Congress must act to prevent 300K DACA recipients from losing health care (The Torch)

Congress must act to prevent 300K DACA recipients from losing health care 

THE TORCH: CONTENTS By Ben D’Avanzo

November 30, 2022

The Deferred Action for Childhood Arrivals (DACA) program has been a critical tool for immigrant youth in providing some level of stability, accessing education, and facilitating the ability to provide for themselves and their family. But there’s one often overlooked result of the program: health care. Although DACA recipients are unjustly excluded from public health insurance programs and more than one in three DACA recipients go without any coverage, their work authorization means that for a sizeable number, they are able to get health insurance through their employer’s plan like many other fellow Americans. If DACA ends without Congress acting to create a permanent replacement, then hundreds of thousands of people are at threat of becoming uninsured.

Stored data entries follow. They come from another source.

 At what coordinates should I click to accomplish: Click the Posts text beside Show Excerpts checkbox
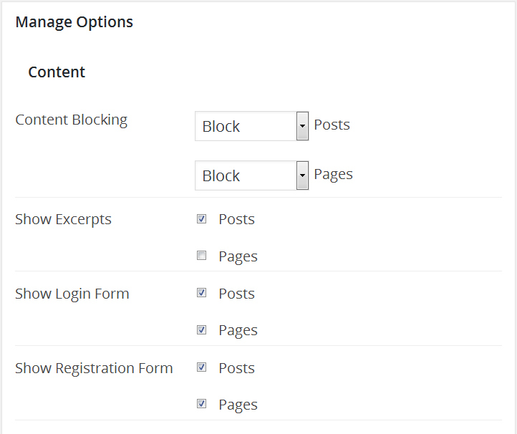click(x=237, y=219)
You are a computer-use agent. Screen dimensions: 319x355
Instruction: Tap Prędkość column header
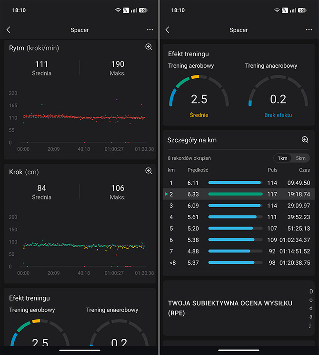198,170
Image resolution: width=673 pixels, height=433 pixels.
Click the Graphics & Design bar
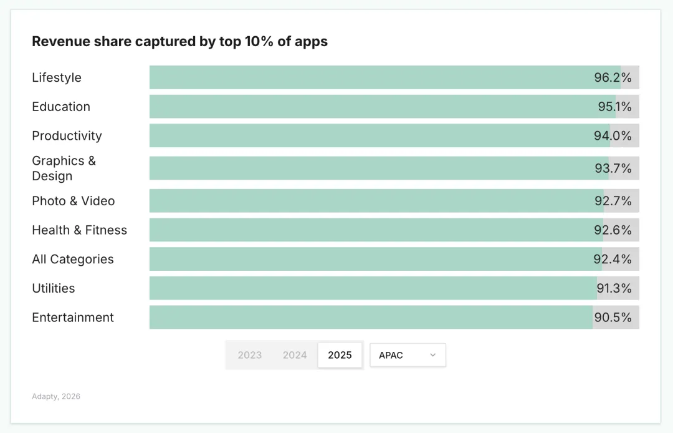tap(374, 168)
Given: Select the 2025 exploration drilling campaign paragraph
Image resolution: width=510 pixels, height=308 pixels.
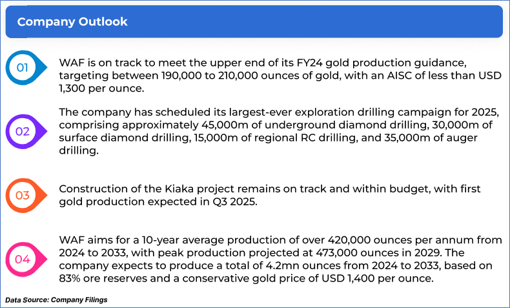Looking at the screenshot, I should 278,131.
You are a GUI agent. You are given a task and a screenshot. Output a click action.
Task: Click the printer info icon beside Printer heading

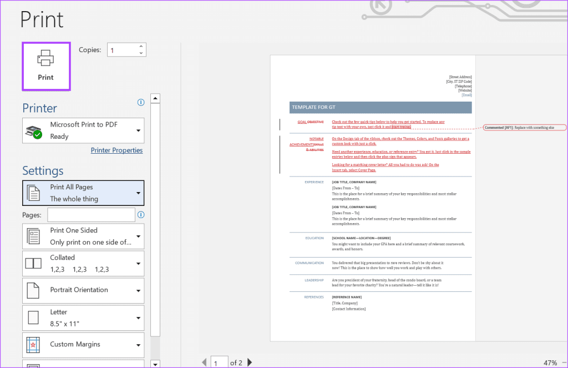tap(141, 102)
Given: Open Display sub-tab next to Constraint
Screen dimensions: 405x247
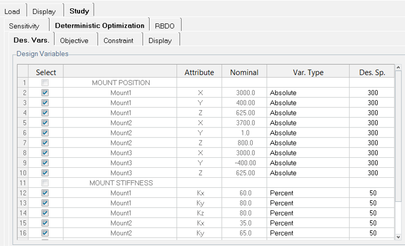Looking at the screenshot, I should click(160, 40).
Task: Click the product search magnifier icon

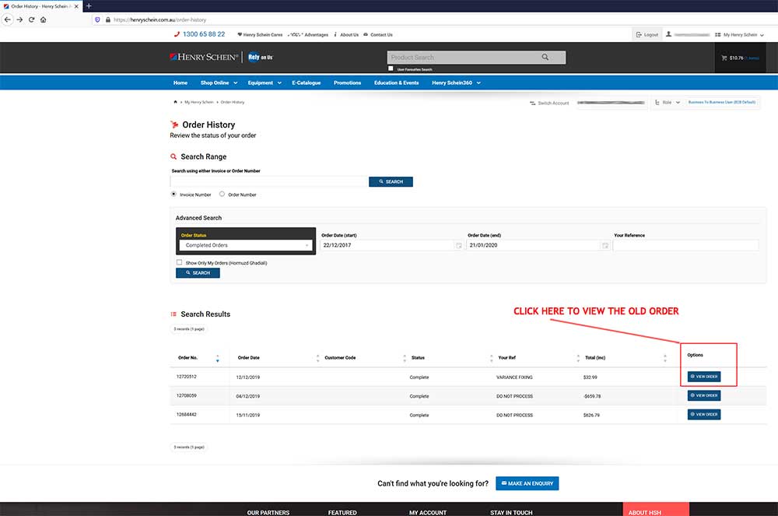Action: pyautogui.click(x=545, y=58)
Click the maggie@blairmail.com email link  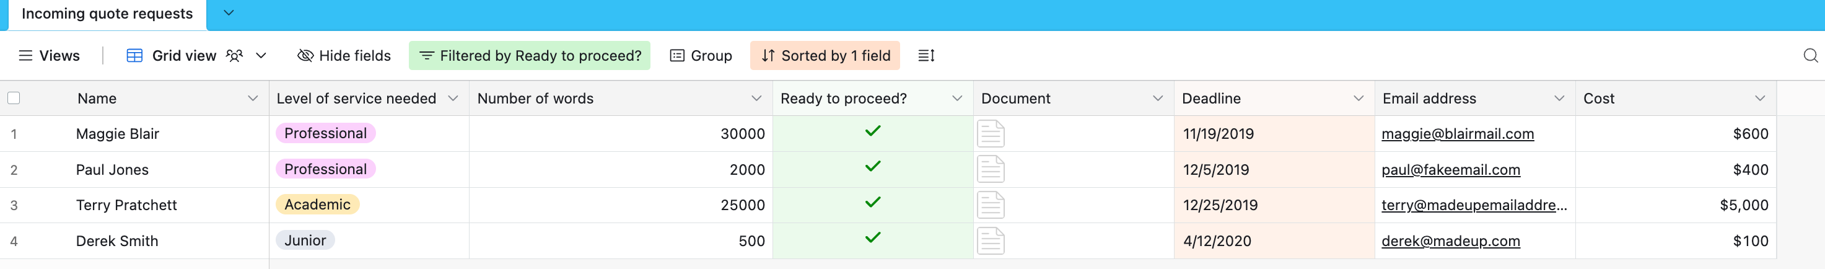(1457, 133)
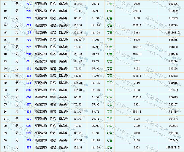Open room 701 link

[x=28, y=4]
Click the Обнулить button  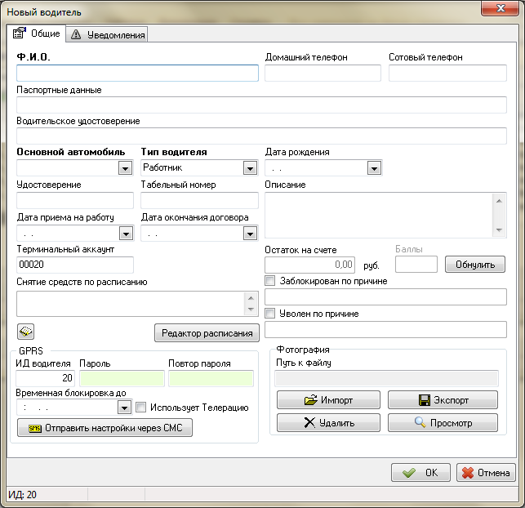(x=474, y=265)
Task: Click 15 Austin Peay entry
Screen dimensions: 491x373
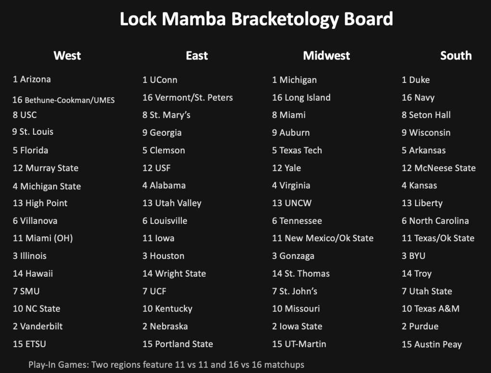Action: click(431, 344)
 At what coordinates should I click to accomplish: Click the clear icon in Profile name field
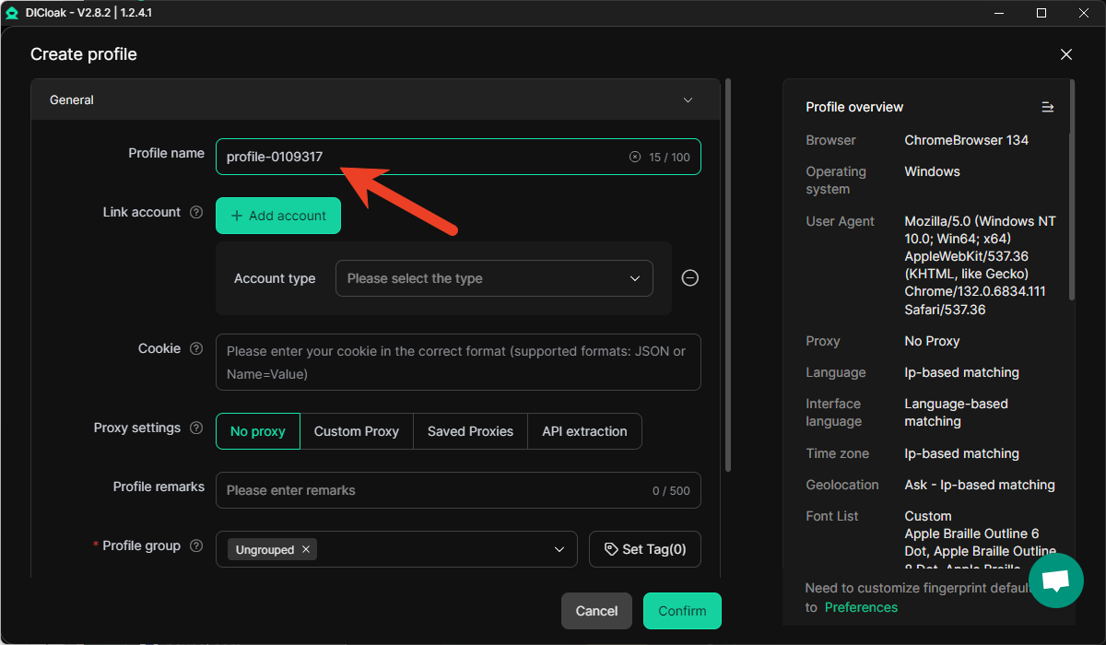click(634, 157)
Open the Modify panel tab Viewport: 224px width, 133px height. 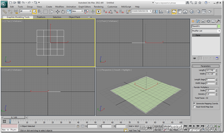click(198, 21)
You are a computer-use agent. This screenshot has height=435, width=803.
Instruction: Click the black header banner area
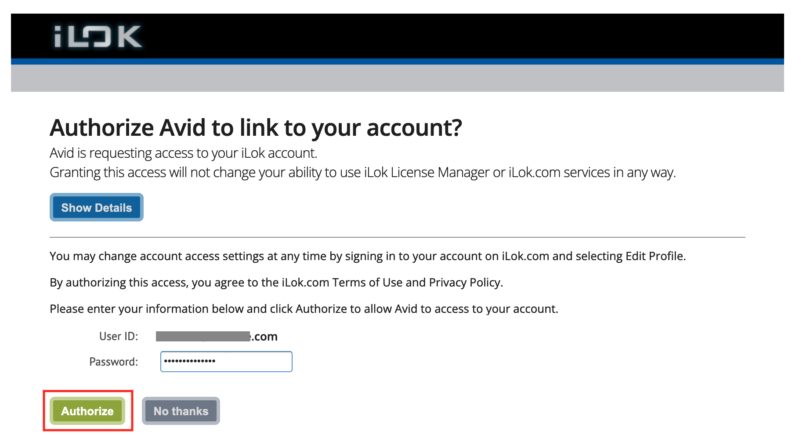tap(439, 36)
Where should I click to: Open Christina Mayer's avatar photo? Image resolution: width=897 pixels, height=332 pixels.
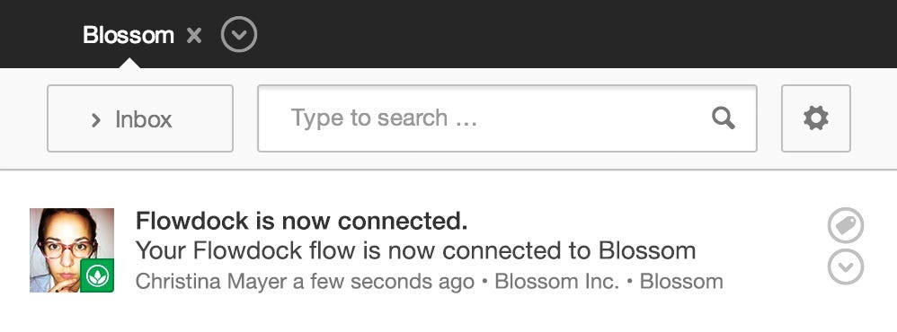coord(72,250)
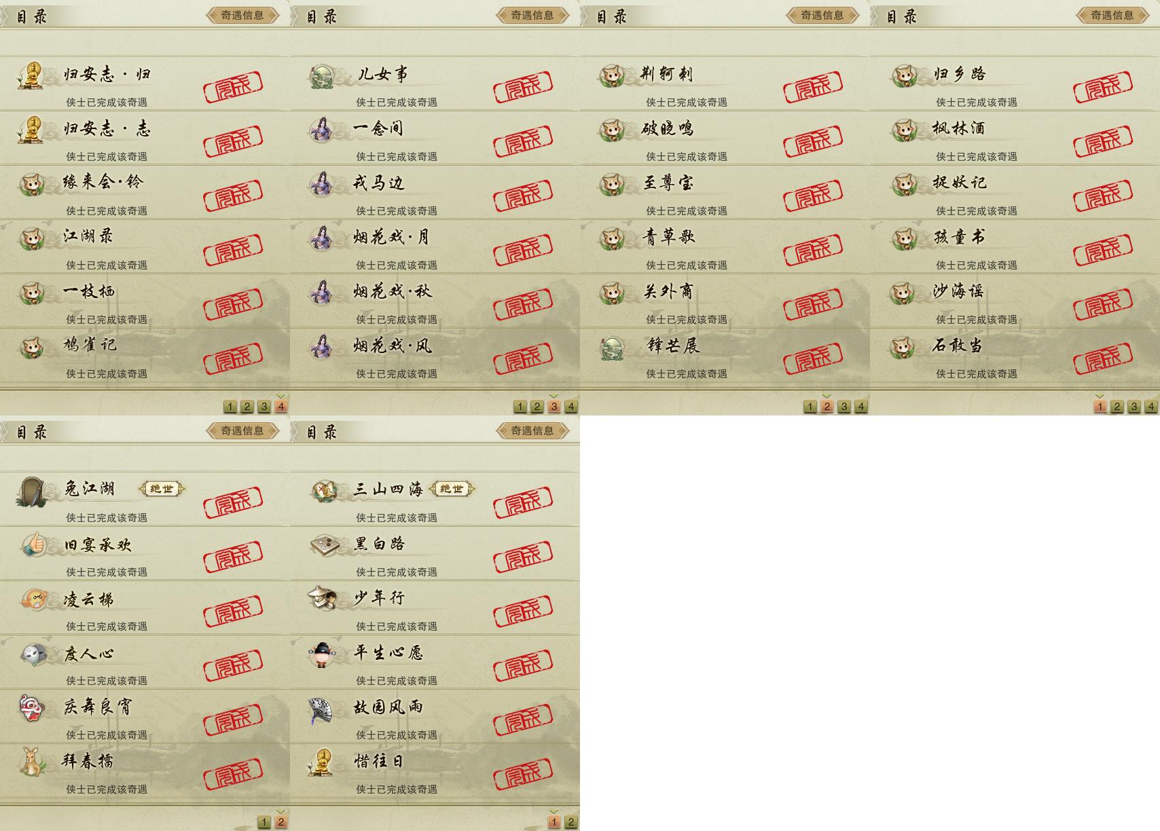Open page 3 below the 石敢当 entry

click(x=1134, y=407)
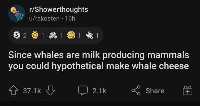Open r/Showerthoughts community link
This screenshot has height=106, width=200.
[59, 10]
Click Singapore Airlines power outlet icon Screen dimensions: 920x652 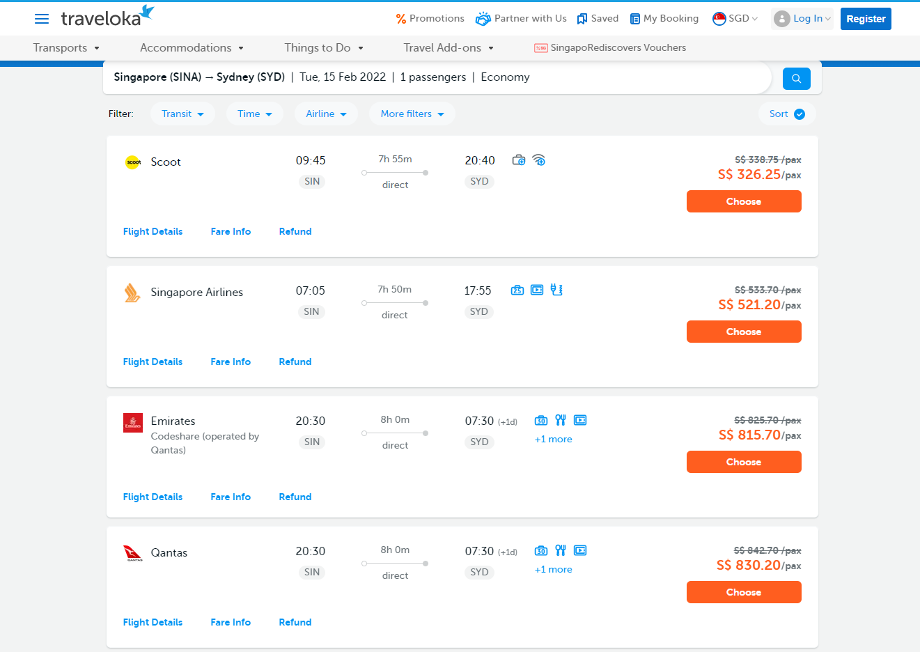point(556,290)
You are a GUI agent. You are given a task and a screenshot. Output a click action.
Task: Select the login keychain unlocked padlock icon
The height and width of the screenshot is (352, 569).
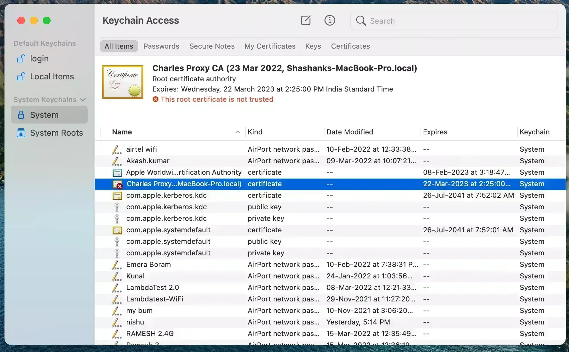click(21, 59)
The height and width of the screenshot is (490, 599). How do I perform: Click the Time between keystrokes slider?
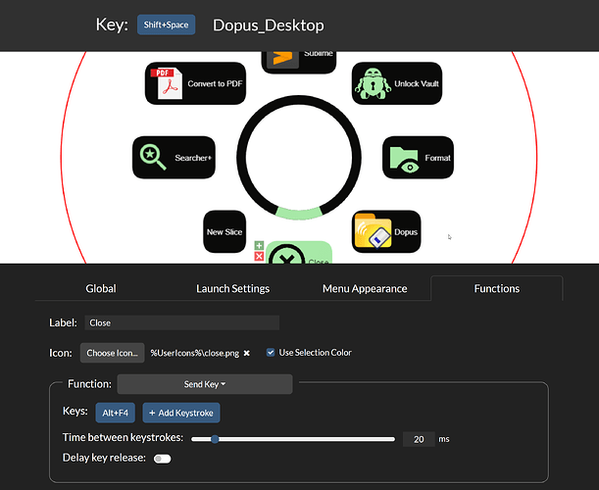[x=294, y=439]
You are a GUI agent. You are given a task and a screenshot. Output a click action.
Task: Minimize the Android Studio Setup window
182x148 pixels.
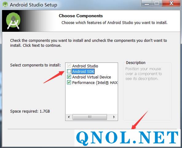click(147, 3)
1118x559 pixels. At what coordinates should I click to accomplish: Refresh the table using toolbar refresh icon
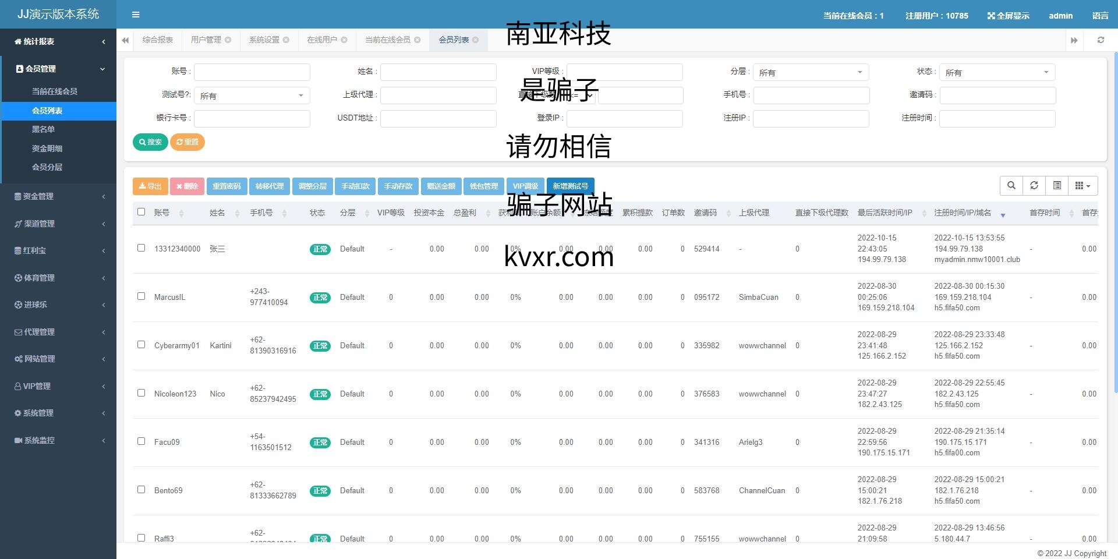(1034, 186)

Our report, “Tracking DACA Recipients’ Access to Health Care,” found that 80 percent of surveyed DACA recipients with health insurance get it through their employer, meaning their access to health care is dependent on whether they are employed by others. Two courts considering a lawsuit by Texas and other states have already ruled that DACA is unlawful, and the current make-up of the Supreme Court likely means an end to the program is near. Although we do not yet know how or when this will happen, many jobs and the health insurance that comes from employment for DACA recipients is at risk.

The impact of this is not small. We estimate that at least 310,000 people could lose their route to health insurance if DACA goes away. This estimate is based on two sources of data. First, the 52.2 percent of overall DACA recipients who reported having employer sponsored insurance in the survey we conducted with the Center for American Progress, United We Dream, and Professor Tom Wong. Second is the latest Department of Homeland Security count of Active DACA recipients: 594,120. This many affected individuals would be like if half the population of Vermont had their insurance cancelled, and it would undo progress the Biden administration has made in lowering the overall uninsured rate, particularly among communities of color. In addition, any dependents relying on that insurance could also lose coverage, though some could be eligible for public insurance programs. Yet with more than a quarter of survey respondents indicating they have children we would expect an end to DACA to lead to disrupted access to health care for tens of thousands of children.

If there’s one thing the years of work leading up to the passage of the Affordable Care Act made clear, it’s that the harmful effects of being uninsured are well documented. This was emphasized by COVID-19, during which millions of cases and tens of thousands of excess deaths have been linked to uninsurance. Higher uninsured rates lead to uncompensated costs and a loss of economic benefits. At a time when there is momentum toward decreasing the number of uninsured, it would be foolish to push hundreds of thousands of people into a place where preventative care isn’t available and emergency rooms are the go-to source of medicine.

DACA is under threat, and without action, our country will be heading towards a health care disaster. Congress should act now to pass permanent protections and a pathway to citizenship for DACA recipients and immigrant youth.


Ben D’Avanzo is a Senior Health Policy Analyst at NILC.